I figured this out. It took forever and I hated it. I'm putting my explanation and source code on Github but I'll put stuff here too incase the link dies for whatever reason: https://github.com/kanderson-wellbeats/sideloadWebVttToAVPlayer
I'm dropping this explanation here to try to save some future people a lot of pain. Lots of stuff I found online was wrong, or left out confusing pieces, or had a bunch of extra irrelevant information, or a mixture of all three. On top of that, I saw lots of people asking for help and trying to do the same thing with nobody providing any clear answers.
So to begin I'll describe what I'm trying to do. My backend server is Azure Media Services, and it's been really great for streaming different resolution video as needed but it just doesn't really support WebVtt. Yeah you can host a file on there, but it seems it cannot give us a master playlist that includes a reference to the subtitles playlist (as Apple requires). It seems both Apple and Microsoft decided what they were going to do with subtitles back in like 2012 and haven't touched it since. At that time they either didn't talk to each other or deliberately went opposite directions, but they happen to have poor intercompatibilty, and now devs like us are forced to stretch the gap between the behemoths. Many of the resources online covering this topic are addressing things like optimized caching of arbitrary streamed data, but I found those resources to be more confusing than helpful. All I'm wanting to do is add subtitles to on-demand videos played in AVPlayer being served by Azure Media Services with the HLS protocol when I have a hosted WebVtt file - nothing more, nothing less. I'll start by describing everything in words, then I'll put the actual code at the end.

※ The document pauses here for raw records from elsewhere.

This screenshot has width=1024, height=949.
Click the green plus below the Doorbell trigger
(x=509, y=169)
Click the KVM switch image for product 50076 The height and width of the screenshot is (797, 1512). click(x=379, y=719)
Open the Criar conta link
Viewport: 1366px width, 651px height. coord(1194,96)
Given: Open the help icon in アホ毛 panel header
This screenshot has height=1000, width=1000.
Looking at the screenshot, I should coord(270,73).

Here is the extremely condensed version of what you need to do:
- Intercept the requests for the master playlist and return an edited version of it that references the subtitle playlists (multiple for multiple languages, or just one for one language)

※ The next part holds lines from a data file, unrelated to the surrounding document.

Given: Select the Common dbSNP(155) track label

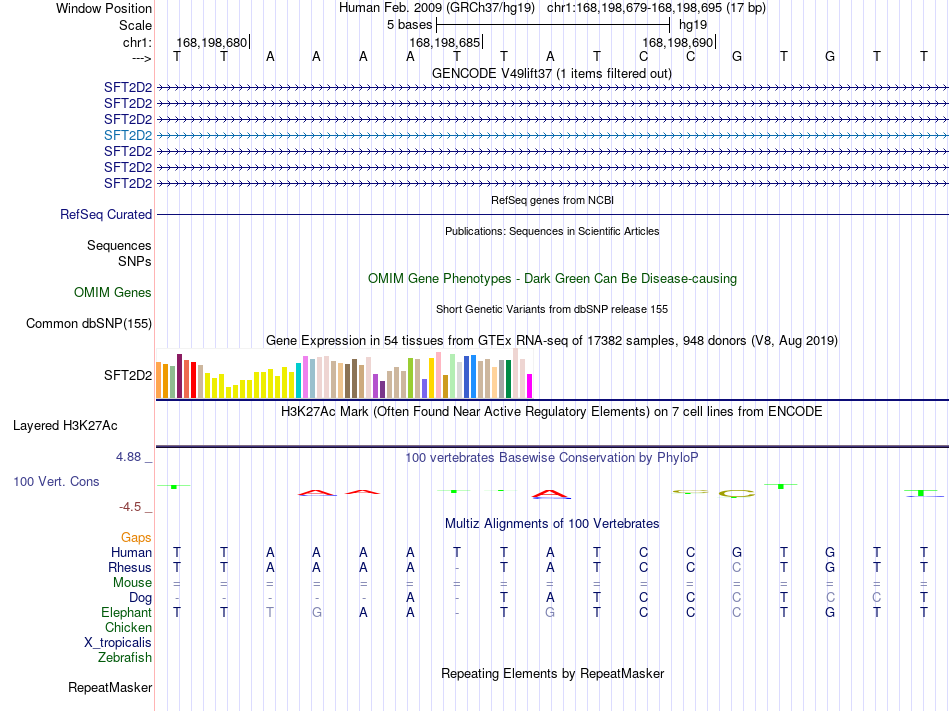Looking at the screenshot, I should [89, 323].
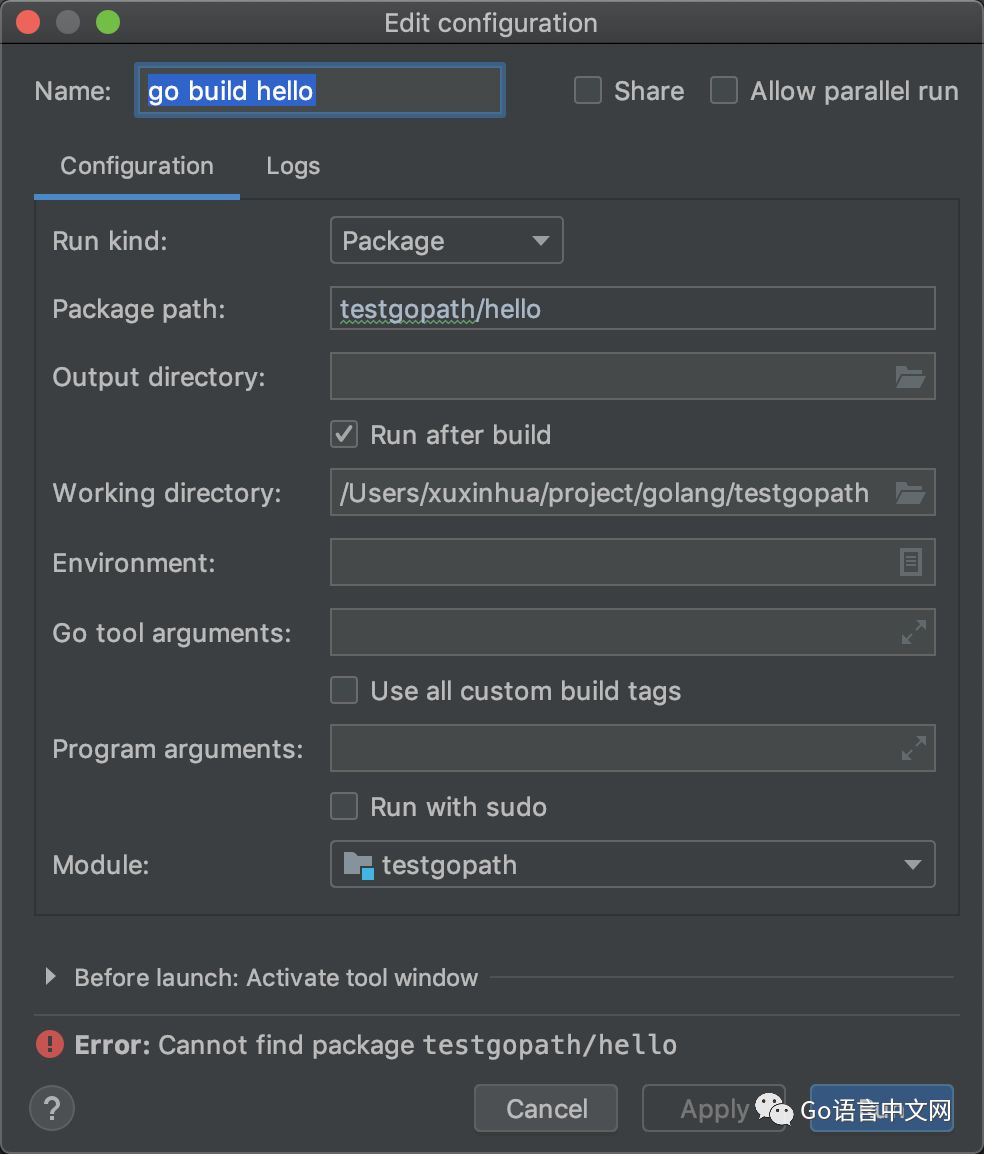
Task: Switch to the Logs tab
Action: [x=293, y=166]

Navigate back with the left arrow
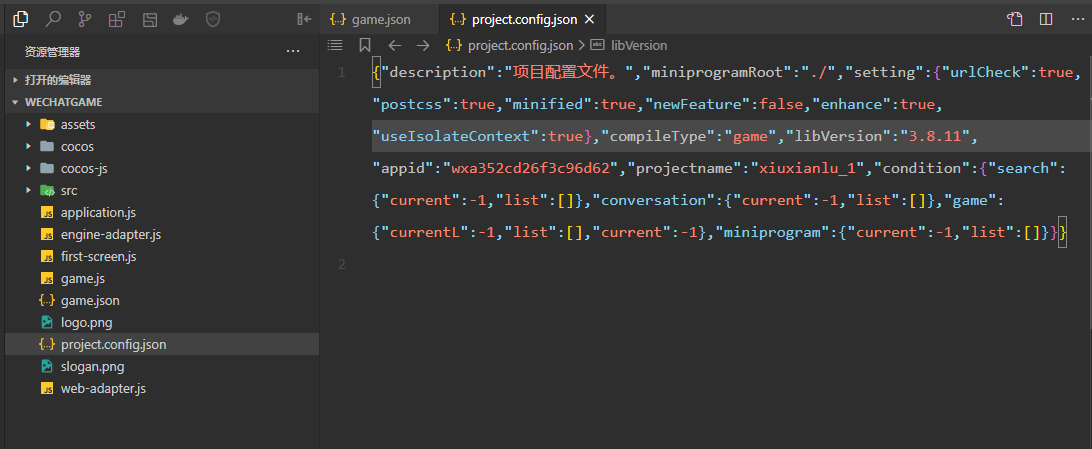tap(394, 45)

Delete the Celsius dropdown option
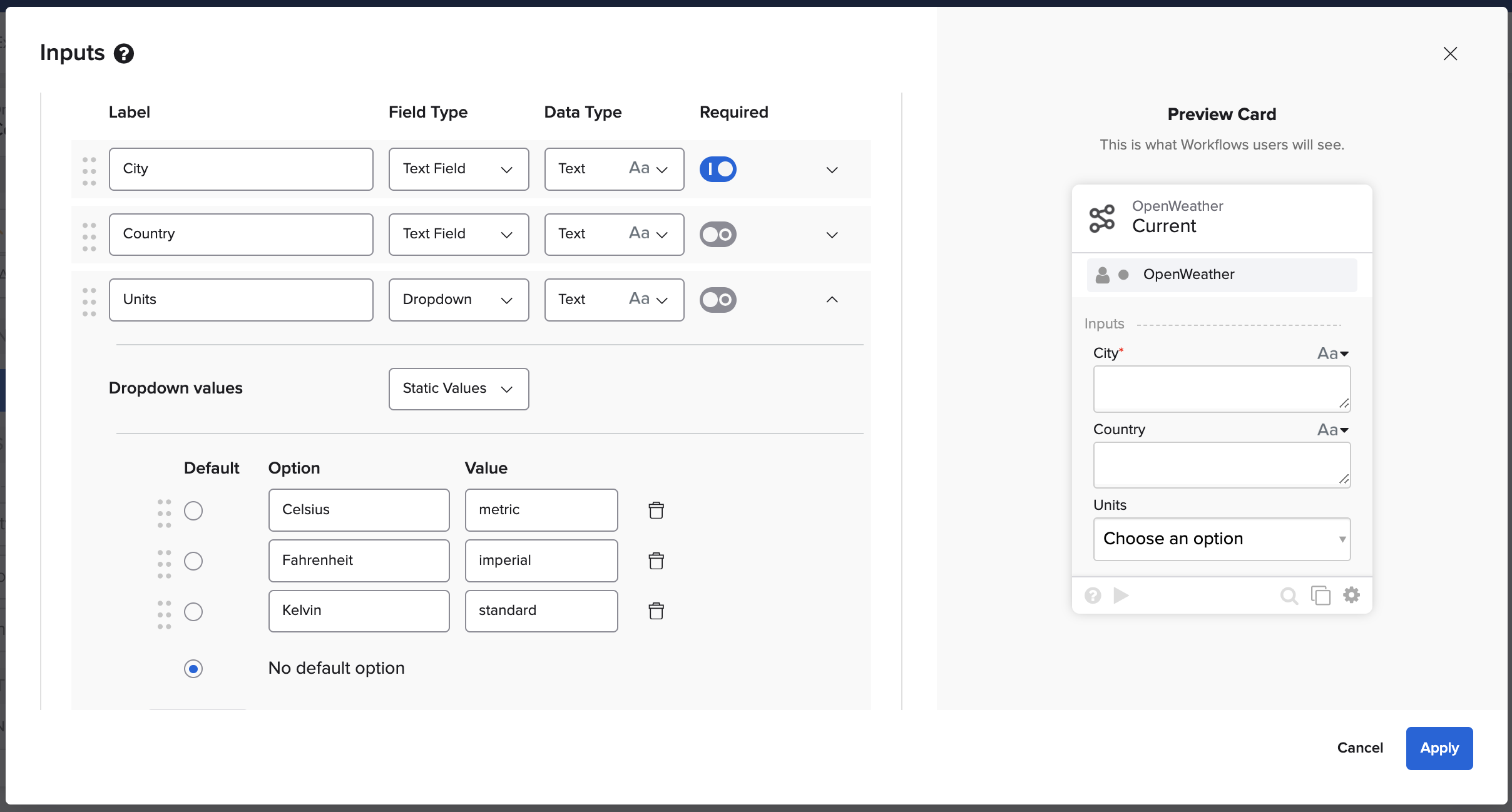tap(656, 510)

- Select a subtitle to show (well documented on https://developer.apple.com/documentation/avfoundation/media_playback_and_selection/selecting_subtitles_and_alternative_audio_tracks )
- Intercept requests to the subtitle playlists that will come through (after you've selected a subtitle to show) and return playlists you've built on the fly that reference the WebVtt files on the server
That's it. Not too much, except there are many complications that get in the way that I had to discover myself. I'll describe them each first briefly and then in greater detail.
Brief complication explanations:
- Many requests will be coming through, but you should only (and can only) handle a couple of them yourself, the others need to be allowed to pass through untouched. I will describe which ones need handling and which ones don't and how to handle them.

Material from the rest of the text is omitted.